Task statement: Nothing but the lines from the one with "The height and width of the screenshot is (156, 294)." through the end of the records may appear in the answer, each reproduced exactly, pictures omitted.

Task data:
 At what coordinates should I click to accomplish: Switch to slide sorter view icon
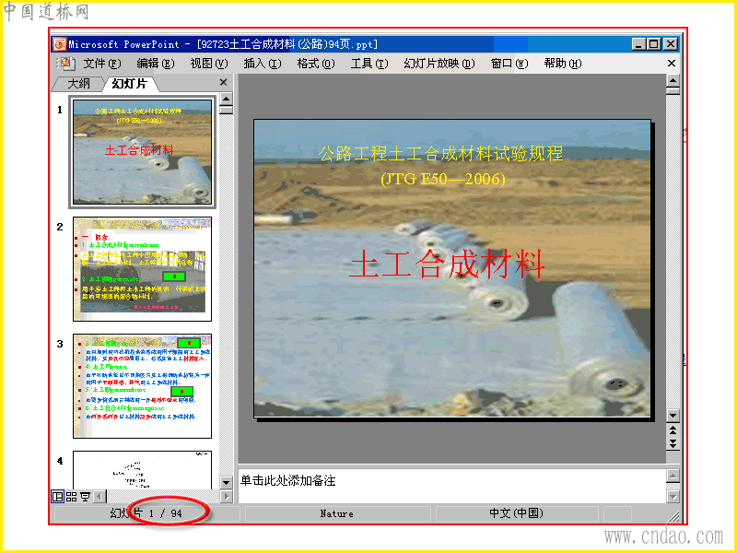click(x=72, y=496)
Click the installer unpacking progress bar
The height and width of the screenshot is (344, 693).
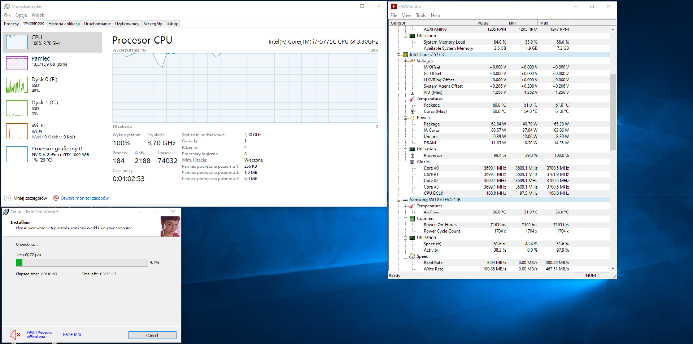(82, 263)
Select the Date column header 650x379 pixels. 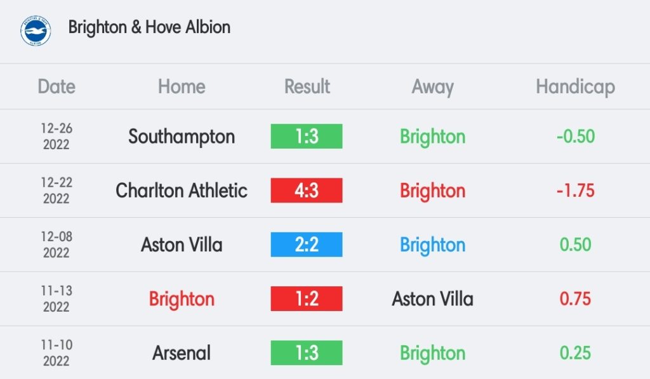56,87
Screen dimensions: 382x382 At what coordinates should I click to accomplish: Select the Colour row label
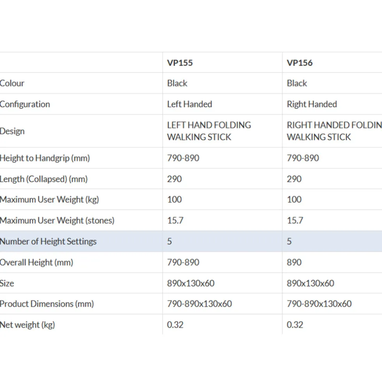12,83
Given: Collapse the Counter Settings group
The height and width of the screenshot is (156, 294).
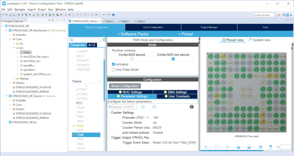Looking at the screenshot, I should click(109, 113).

Response to this exercise:
The height and width of the screenshot is (156, 294).
Looking at the screenshot, I should click(109, 113).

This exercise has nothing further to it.